Today, the family-run business she founded in 2007, Walk The Line in Southfield, is a renowned spinal cord recovery therapy clinic where around 45 spinal- and brain-injured clients from across the state and Ohio receive therapy each week. The business is far-reaching. Erica serves as director of programs; her mother, Rita Nader, handles human resources and admittance; her father, Fred, takes care of the financial side of the business; and Ira, her husband of 10 years, is in charge of IT and operations.
Coulston says the idea for starting a clinic came out of her less-than-inspiring experiences in various programs across the country. None offered what she was looking for. “When you have a spinal cord injury or a brain injury, there’s no cure and you’re sort of written off, especially if you don’t show early signs of recovery and improvement,” she says. “I also found I was pigeonholed a little bit, based on my injury and what I was able to do. (Those factors) determined what my therapy and my therapist would do with me. So we decided to do our own thing. We had been to enough places and had an idea of what we wanted.”

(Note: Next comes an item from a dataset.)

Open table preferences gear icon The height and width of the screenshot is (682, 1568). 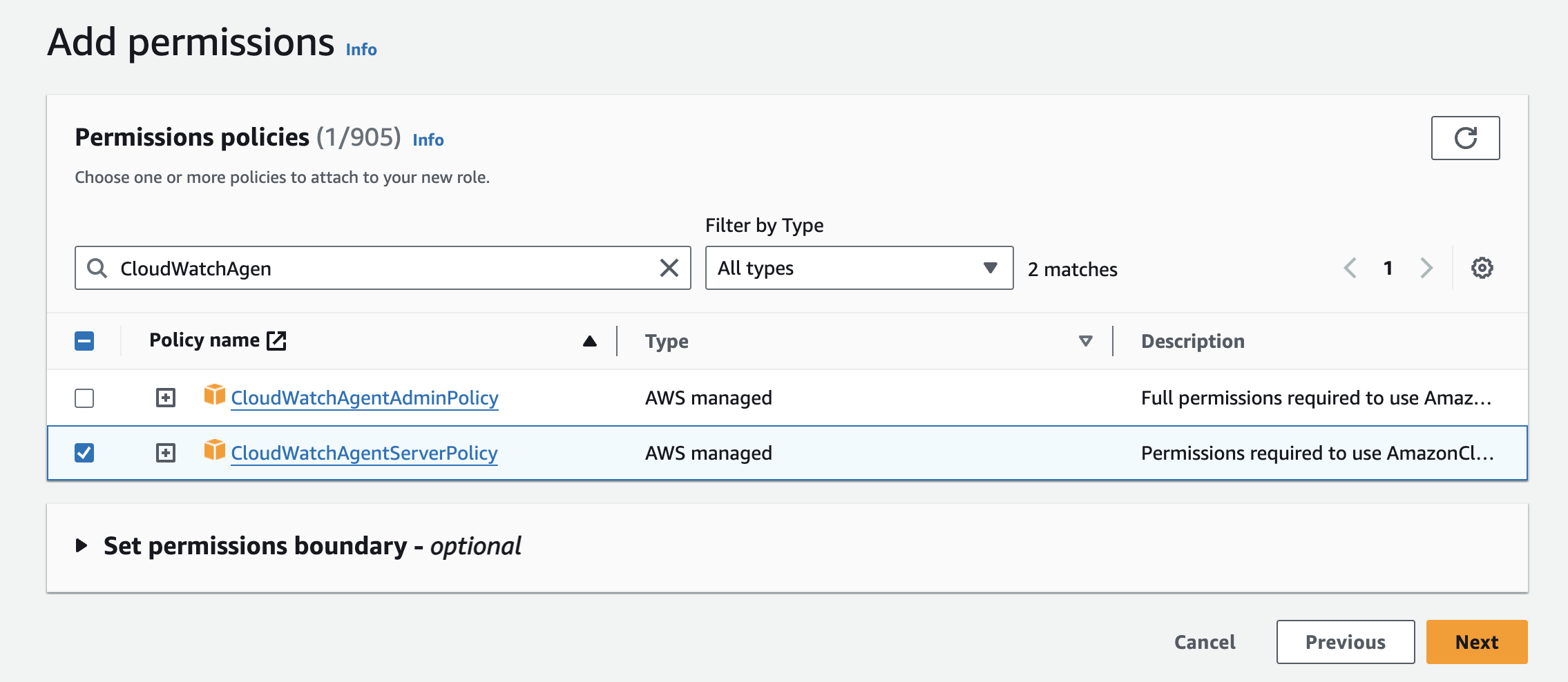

Walk The Line started in a small house in Ferndale with three clients, a physical medicine doctor, and a few trainers. With an expansion now underway, the organization’s 12,000-square-foot facility in Southfield resembles a health club with state-of-the-art rehabilitation equipment.
As she wheels herself from one area to another to show a visitor around, it’s easy to detect the friendly enthusiasm of the therapists putting their clients through their paces.

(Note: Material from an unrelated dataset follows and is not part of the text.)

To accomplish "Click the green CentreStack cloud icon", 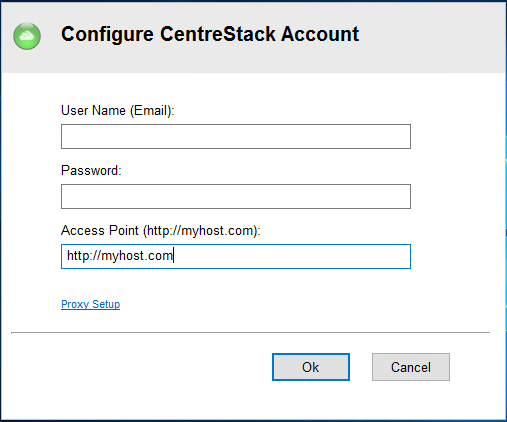I will pos(27,36).
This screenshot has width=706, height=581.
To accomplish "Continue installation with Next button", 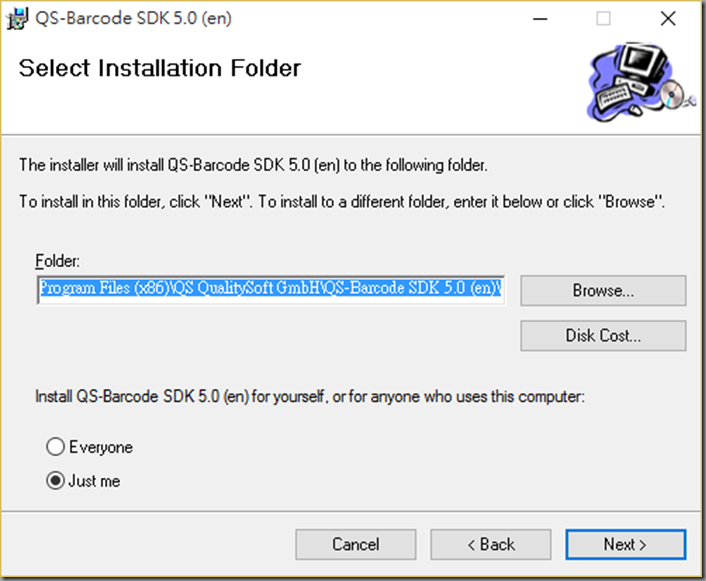I will [626, 545].
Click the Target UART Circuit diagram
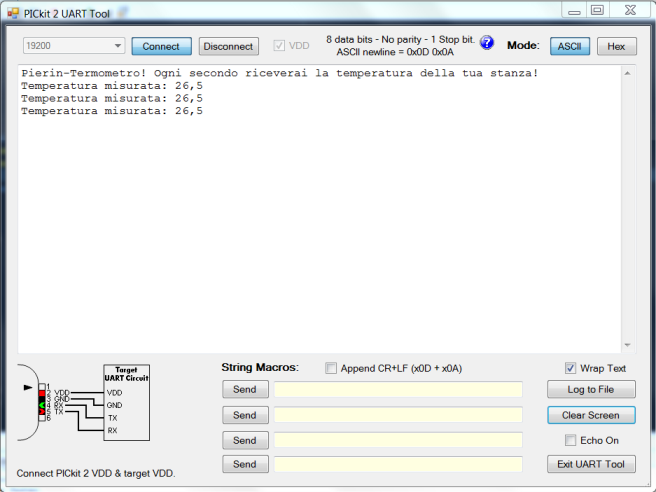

“Everyone who works here is committed to the idea of recovery, whatever recovery means for each individual client,” Coulston points out. “Recovery isn’t always walking again for some people. It isn’t really up to us to figure out what that is. It’s up to us to help that person get to where they want to be, and use all our tools to do that.”
While clients often have spinal cord and brain injuries, Coulston says they’ve served people with strokes, Parkinson’s, and a little girl with spina bifida. “What’s specific for spinal injuries is applicable to most neuroglial illnesses,” she says.
At Walk The Line, 65 percent of clients have no-fault insurance coverage. In July, however, price controls in the new no-fault law will dictate cuts in fee schedules for hospitals, clinics, and other medical providers that treat crash victims covered by no-fault insurance.
Coulston estimates Walk The Line, already a lean operation with its Medicare-based service fees, will have to absorb a 30-percent to 40-percent hit to its books. While she’s not entertaining thoughts of closing the doors, she is contemplating holding off on future programs and tightening up on existing ones.
Although the new law grandfathered in established benefit recipients, Coulston remains apprehensive about the long-term fate of the Michigan Catastrophic Claims Association fund that pays her benefits.
“With another 40 or 50 years living with this injury and possibly not having the funds available to me, that’s a very scary thought,” she says. “It’s impossible for us to live in this system and not be affected. If my provider goes out of business, I’m affected. If this catastrophic fund gets depleted, or goes away, I’m affected. I’ve planned on living my life, and I depend on it.”